New Hampshire’s rodent population rises
CONCORD, N.H. (AP) — It may seem like we have just lived through The Summer of the Squirrel, but that isn’t the half of it. What’s really happening might be called The Rise of the Rodents - and they’re coming for your house.
“It’s been going on for several years. This year is busier for all rodents, but it has been increasing for years,” said Susan Lincoln, owner since 1975 of Hampshire Pest Control in Northwood.
The population of squirrels, chipmunks and mice has grown markedly and has been noticed by many people, mostly in the form of roadkill squirrels. With fall here they’ll be looking for warm places to live, such as attics, basements and walls, and pest-control firms are noticing.
“We are getting literally bombarded with calls about mice.
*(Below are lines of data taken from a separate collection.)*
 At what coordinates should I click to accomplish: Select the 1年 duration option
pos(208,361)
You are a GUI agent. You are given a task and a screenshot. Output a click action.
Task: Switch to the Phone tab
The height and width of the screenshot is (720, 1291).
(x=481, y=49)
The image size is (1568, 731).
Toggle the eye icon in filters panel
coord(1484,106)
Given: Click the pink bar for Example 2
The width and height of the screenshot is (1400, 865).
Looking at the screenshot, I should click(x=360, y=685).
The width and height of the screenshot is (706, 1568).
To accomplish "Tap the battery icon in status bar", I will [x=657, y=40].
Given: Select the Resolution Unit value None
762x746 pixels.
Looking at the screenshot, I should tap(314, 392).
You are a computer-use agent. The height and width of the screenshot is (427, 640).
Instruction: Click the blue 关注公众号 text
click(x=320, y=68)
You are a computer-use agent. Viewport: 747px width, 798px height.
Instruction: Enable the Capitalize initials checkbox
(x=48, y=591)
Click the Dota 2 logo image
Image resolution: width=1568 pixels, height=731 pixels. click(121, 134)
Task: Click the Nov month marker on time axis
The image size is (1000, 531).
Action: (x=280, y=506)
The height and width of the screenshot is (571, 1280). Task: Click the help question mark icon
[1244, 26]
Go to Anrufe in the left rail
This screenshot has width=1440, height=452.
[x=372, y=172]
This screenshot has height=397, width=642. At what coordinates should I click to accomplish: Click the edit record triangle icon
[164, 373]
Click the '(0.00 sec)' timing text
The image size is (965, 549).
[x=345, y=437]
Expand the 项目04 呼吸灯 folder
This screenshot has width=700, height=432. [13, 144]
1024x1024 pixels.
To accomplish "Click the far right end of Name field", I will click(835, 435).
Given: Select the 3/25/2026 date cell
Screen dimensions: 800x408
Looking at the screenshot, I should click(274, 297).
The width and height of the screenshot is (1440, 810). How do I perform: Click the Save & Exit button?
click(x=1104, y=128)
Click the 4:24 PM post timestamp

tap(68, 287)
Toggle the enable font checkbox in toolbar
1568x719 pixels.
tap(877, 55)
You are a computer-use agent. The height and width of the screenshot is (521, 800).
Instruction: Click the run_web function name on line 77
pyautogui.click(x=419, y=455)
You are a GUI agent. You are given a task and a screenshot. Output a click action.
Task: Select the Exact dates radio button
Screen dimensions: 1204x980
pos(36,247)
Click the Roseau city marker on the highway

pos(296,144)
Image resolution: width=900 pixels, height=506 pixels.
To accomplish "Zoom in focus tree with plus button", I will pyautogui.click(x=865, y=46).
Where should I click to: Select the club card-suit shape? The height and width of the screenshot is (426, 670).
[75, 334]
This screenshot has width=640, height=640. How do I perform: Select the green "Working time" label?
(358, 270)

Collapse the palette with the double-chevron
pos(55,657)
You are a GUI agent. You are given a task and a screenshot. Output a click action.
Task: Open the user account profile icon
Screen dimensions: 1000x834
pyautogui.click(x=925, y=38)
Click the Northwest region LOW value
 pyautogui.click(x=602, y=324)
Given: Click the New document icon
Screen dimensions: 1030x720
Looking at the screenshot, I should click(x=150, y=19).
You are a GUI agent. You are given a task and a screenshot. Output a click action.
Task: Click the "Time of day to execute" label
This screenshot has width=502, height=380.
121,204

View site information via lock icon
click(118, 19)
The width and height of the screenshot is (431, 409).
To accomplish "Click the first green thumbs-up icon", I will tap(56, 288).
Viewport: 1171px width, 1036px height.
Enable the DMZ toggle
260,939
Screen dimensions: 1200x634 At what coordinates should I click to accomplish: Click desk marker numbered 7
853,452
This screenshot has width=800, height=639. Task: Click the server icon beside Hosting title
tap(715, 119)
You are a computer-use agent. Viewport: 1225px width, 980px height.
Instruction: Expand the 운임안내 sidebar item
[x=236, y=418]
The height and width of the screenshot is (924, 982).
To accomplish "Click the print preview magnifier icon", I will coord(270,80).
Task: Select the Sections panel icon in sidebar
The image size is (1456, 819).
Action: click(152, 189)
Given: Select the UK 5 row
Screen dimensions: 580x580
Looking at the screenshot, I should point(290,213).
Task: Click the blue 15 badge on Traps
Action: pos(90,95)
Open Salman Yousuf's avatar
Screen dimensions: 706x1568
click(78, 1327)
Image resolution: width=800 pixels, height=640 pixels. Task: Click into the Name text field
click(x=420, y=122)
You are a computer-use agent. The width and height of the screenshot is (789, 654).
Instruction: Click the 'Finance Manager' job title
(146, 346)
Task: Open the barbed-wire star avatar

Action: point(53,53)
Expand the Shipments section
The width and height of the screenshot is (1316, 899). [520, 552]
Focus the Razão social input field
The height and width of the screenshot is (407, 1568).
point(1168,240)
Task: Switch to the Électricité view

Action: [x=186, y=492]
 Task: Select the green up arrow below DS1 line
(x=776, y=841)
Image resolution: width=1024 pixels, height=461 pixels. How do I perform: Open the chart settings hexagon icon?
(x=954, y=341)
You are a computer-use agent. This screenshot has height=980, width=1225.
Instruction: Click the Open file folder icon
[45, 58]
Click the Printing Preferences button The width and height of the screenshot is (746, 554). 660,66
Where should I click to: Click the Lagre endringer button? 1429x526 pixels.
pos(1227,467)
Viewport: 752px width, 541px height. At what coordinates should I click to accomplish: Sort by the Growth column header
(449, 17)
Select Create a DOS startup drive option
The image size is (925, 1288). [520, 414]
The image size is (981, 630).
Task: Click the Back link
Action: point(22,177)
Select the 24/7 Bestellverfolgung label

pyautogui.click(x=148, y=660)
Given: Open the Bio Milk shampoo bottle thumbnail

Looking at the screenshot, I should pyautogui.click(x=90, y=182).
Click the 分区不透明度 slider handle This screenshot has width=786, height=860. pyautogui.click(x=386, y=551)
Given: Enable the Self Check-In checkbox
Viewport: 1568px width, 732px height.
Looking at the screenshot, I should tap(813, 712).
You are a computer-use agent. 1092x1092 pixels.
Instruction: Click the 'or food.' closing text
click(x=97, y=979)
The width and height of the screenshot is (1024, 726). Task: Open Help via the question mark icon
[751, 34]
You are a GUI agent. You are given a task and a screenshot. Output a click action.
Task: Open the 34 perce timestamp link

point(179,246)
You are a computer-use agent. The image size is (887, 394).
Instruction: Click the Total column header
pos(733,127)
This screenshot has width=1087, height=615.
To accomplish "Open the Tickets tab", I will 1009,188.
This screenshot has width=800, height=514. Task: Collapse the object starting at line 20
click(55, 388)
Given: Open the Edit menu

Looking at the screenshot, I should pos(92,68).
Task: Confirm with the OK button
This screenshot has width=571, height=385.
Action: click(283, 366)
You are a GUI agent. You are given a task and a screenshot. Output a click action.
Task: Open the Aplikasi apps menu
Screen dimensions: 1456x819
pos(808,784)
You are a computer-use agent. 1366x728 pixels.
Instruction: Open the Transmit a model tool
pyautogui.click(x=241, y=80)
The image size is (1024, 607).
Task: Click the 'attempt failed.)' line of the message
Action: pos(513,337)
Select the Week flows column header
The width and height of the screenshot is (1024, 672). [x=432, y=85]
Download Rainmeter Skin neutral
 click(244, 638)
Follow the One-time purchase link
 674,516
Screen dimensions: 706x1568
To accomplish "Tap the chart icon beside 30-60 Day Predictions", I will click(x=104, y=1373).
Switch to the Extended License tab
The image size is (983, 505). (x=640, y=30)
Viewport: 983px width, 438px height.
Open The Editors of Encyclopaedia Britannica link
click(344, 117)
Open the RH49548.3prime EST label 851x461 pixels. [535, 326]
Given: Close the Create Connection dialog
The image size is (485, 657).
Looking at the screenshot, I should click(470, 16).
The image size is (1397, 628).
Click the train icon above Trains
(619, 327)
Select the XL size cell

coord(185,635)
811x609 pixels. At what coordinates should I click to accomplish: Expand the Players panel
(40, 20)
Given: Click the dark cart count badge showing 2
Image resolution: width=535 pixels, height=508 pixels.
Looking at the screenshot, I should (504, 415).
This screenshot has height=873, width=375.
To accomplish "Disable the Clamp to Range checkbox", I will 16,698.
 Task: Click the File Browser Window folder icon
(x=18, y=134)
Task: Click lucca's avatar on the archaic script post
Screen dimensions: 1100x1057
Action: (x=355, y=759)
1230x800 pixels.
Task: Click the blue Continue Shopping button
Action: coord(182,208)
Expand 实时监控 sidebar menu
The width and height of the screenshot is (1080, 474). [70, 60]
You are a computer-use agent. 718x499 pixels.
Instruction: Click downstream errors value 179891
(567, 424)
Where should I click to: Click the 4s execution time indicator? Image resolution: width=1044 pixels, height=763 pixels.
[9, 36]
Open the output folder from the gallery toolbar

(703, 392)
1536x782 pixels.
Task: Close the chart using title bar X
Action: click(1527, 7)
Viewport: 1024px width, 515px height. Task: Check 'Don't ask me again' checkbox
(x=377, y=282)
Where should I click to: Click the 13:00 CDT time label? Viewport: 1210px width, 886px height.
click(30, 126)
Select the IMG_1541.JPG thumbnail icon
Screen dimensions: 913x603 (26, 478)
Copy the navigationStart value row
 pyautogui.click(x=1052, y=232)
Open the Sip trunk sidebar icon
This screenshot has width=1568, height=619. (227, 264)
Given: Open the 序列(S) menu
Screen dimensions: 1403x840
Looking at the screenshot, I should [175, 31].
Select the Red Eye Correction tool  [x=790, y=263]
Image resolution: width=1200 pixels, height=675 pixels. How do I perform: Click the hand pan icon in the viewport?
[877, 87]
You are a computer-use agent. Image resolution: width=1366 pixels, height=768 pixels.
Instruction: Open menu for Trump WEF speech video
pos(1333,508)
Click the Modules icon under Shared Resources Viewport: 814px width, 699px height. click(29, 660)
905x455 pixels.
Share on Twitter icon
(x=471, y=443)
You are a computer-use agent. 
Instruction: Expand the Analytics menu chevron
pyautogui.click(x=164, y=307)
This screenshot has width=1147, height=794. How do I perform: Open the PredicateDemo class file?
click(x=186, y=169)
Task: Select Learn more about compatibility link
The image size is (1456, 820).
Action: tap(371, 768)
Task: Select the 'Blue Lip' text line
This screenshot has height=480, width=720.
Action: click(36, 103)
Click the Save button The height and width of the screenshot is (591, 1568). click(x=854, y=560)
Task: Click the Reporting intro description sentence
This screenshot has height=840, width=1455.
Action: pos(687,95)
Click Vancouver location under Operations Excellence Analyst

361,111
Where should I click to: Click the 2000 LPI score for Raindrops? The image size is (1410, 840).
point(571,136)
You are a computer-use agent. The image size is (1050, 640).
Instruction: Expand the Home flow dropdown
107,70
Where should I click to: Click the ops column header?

We’ve already started to get them now. Once we get the first couple of frosts, forget it,” said James Byrne, owner of Expert Pest Control in Manchester for three decades.
Both Lincoln and Byrne expect a busier-than-usual fall handling complaints about rodents, especially mice, because things have already been busier than usual.
“Usually in the spring the mice are not as plentiful inside houses. This year, it was all different. People were experiencing a problem in their homes with mice when the mice should have been outside, doing their outdoor activities,” said Lincoln.
“It’s not just mice but rats as well, along with squirrels and chipmunks.”
“We have noticed it more with the rat population. We’re finding them in areas where they are not normally found . when there are no farms or streams around or dumpsters,” Lincoln said.
Byrne echoed that sentiment.
“Rats are all over the place, in the country as well as the city,” he said. Almost more common than usual are calls about squirrels - not just the big gray squirrels but smaller red squirrels and flying squirrels, too.
“Wish I had some scientific thing that said: This is why it’s happening. But I really do not know why,” Byrne said.
The problem first began early in the summer when gardeners started reporting loss of fruits, berries and vegetables to marauding rodents. By late summer the state’s surfeit of roadkill had become front-page news throughout the region.
One apparent cause is a couple of abundant years in nuts, berries and other wild foods in the forests, especially acorns. This helped rodent populations thrive. The region’s drought in the first half of the summer then could have disrupted feeding patterns by rodents, sending them into gardens and buildings in search of food.
Populations of squirrels and other small mammals often rise and fall in cyclical patterns, and New Hampshire may be seeing some of that effect, as well.